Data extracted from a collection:
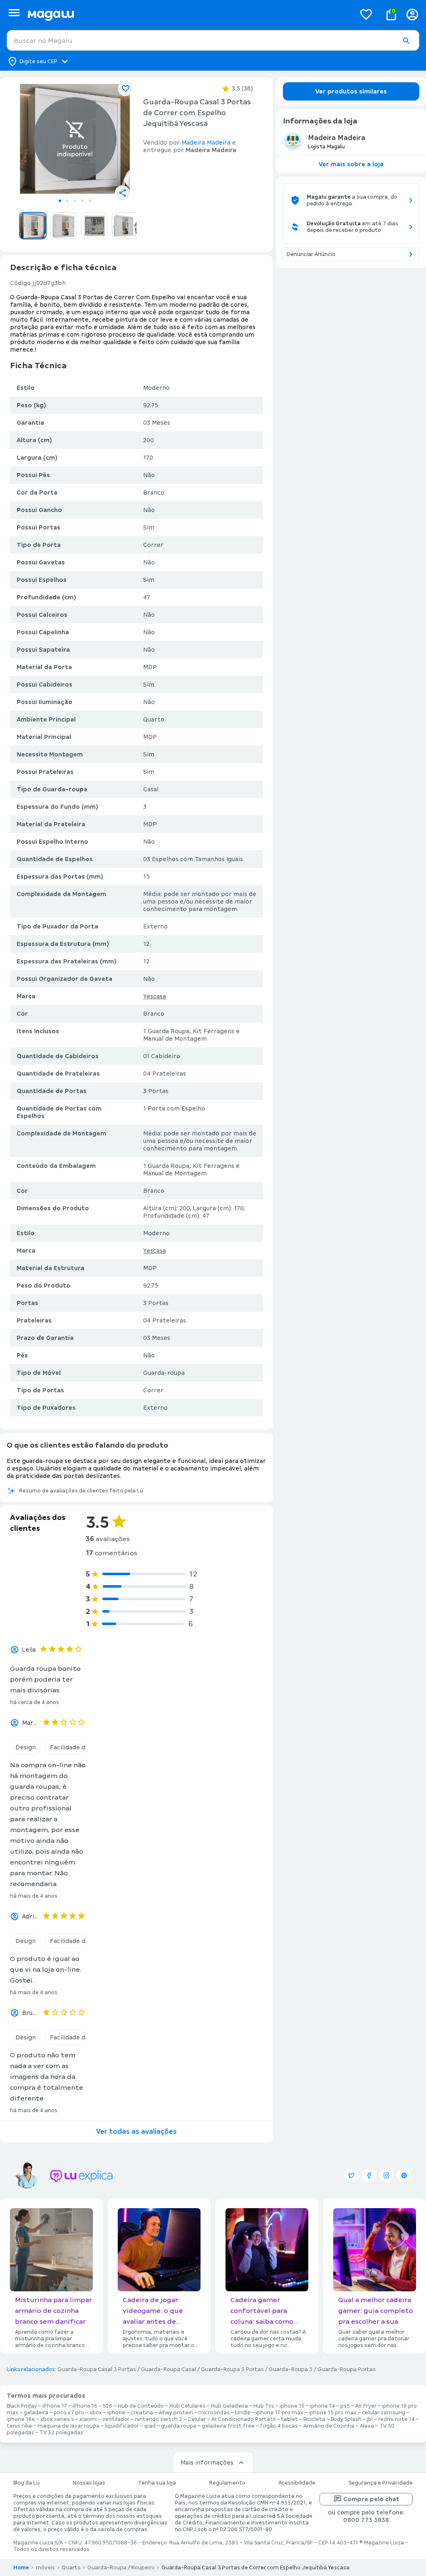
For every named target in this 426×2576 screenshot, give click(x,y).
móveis (45, 2568)
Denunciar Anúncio (311, 254)
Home (21, 2568)
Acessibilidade (296, 2483)
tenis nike (19, 2426)
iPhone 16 (84, 2406)
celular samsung (383, 2413)
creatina (142, 2413)
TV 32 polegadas (61, 2433)
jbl (370, 2419)
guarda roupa (178, 2426)
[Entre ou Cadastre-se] (412, 14)
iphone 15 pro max (333, 2413)
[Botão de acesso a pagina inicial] (188, 14)
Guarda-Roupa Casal (168, 2369)
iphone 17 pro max (279, 2413)
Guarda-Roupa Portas (346, 2369)
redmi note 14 (396, 2419)
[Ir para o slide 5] (90, 200)
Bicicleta (314, 2419)
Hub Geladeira (229, 2406)
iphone (116, 2413)
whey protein (176, 2413)
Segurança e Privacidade (381, 2483)
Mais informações (207, 2462)
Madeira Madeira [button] (205, 142)
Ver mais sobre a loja (351, 164)
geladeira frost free (228, 2426)
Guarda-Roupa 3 (290, 2369)
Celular (197, 2419)
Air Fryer (365, 2406)
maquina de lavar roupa (68, 2426)
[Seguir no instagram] (386, 2175)
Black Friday (22, 2406)
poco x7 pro (69, 2413)
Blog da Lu (26, 2483)
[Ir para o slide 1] (60, 200)
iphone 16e (21, 2419)
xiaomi (88, 2419)
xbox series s (57, 2419)
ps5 (345, 2406)
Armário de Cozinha (328, 2426)
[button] (406, 41)
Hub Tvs (263, 2406)
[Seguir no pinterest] (404, 2175)
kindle (242, 2413)
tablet (289, 2419)
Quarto (71, 2568)
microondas (214, 2413)
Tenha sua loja (157, 2483)
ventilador (115, 2419)
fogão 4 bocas (279, 2426)
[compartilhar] (122, 192)
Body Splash (346, 2419)
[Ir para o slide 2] (67, 200)
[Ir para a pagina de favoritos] (366, 14)
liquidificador (122, 2426)
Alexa (367, 2426)
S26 (107, 2406)
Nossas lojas (89, 2483)
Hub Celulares (187, 2406)
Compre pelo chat (371, 2499)
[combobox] (213, 40)
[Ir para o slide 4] (82, 200)
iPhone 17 (54, 2406)
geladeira (36, 2413)
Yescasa (154, 996)
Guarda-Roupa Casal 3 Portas (96, 2369)
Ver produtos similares (351, 91)
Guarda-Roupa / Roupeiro (121, 2568)
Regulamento (227, 2483)
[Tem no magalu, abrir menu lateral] (14, 12)
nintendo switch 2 (158, 2419)
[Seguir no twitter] (351, 2175)
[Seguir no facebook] (369, 2175)
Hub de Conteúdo (141, 2406)
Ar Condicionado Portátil (243, 2419)
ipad (150, 2426)
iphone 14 (322, 2406)
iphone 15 (292, 2406)
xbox (95, 2413)
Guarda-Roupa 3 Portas (232, 2369)
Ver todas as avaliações (136, 2131)
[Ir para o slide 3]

## Your task
The entries are to be reproduced exactly, excluding any pictures they contain.

## Solution to the exercise
For every named target in this 426×2576 screenshot, give click(x,y).
móveis (45, 2568)
Denunciar Anúncio (311, 254)
Home (21, 2568)
Acessibilidade (296, 2483)
tenis nike (19, 2426)
iPhone 16 (84, 2406)
celular samsung (383, 2413)
creatina (142, 2413)
TV 32 polegadas (61, 2433)
jbl (370, 2419)
guarda roupa (178, 2426)
[Entre ou Cadastre-se] (412, 14)
iphone 15 pro max (333, 2413)
[Botão de acesso a pagina inicial] (188, 14)
Guarda-Roupa Casal (168, 2369)
iphone 17 pro max (279, 2413)
Guarda-Roupa Portas (346, 2369)
redmi note 14 (396, 2419)
[Ir para o slide 5] (90, 200)
Bicicleta (314, 2419)
Hub Geladeira (229, 2406)
iphone (116, 2413)
whey protein (176, 2413)
Segurança e Privacidade (381, 2483)
Mais informações (207, 2462)
Madeira Madeira [button] (205, 142)
Ver mais sobre a loja (351, 164)
geladeira frost free (228, 2426)
Guarda-Roupa 3 (290, 2369)
Celular (197, 2419)
Air Fryer (365, 2406)
maquina de lavar roupa (68, 2426)
[Seguir no instagram] (386, 2175)
Black Friday (22, 2406)
poco x7 pro (69, 2413)
Blog da Lu (26, 2483)
[Ir para o slide 1] (60, 200)
iphone 16e (21, 2419)
xiaomi (88, 2419)
xbox series s (57, 2419)
ps5 (345, 2406)
Armário de Cozinha (328, 2426)
[button] (406, 41)
Hub Tvs (263, 2406)
[Seguir no pinterest] (404, 2175)
kindle (242, 2413)
tablet (289, 2419)
Quarto (71, 2568)
microondas (214, 2413)
Tenha sua loja (157, 2483)
ventilador (115, 2419)
fogão 4 bocas (279, 2426)
[compartilhar] (122, 192)
Body Splash (346, 2419)
[Ir para o slide 2] (67, 200)
[Ir para a pagina de favoritos] (366, 14)
liquidificador (122, 2426)
Alexa (367, 2426)
S26 (107, 2406)
Nossas lojas (89, 2483)
Hub Celulares (187, 2406)
Compre pelo chat (371, 2499)
[combobox] (213, 40)
[Ir para o slide 4] (82, 200)
iPhone 17 (54, 2406)
geladeira (36, 2413)
Yescasa (154, 996)
Guarda-Roupa Casal 3 Portas (96, 2369)
Ver produtos similares (351, 91)
Guarda-Roupa / Roupeiro (121, 2568)
Regulamento (227, 2483)
[Tem no magalu, abrir menu lateral] (14, 12)
nintendo switch 2 (158, 2419)
[Seguir no twitter] (351, 2175)
[Seguir no facebook] (369, 2175)
Hub de Conteúdo (141, 2406)
Ar Condicionado Portátil (243, 2419)
ipad (150, 2426)
iphone 14 (322, 2406)
iphone 15 (292, 2406)
xbox (95, 2413)
Guarda-Roupa 3 Portas (232, 2369)
Ver todas as avaliações (136, 2131)
[Ir para o slide 3]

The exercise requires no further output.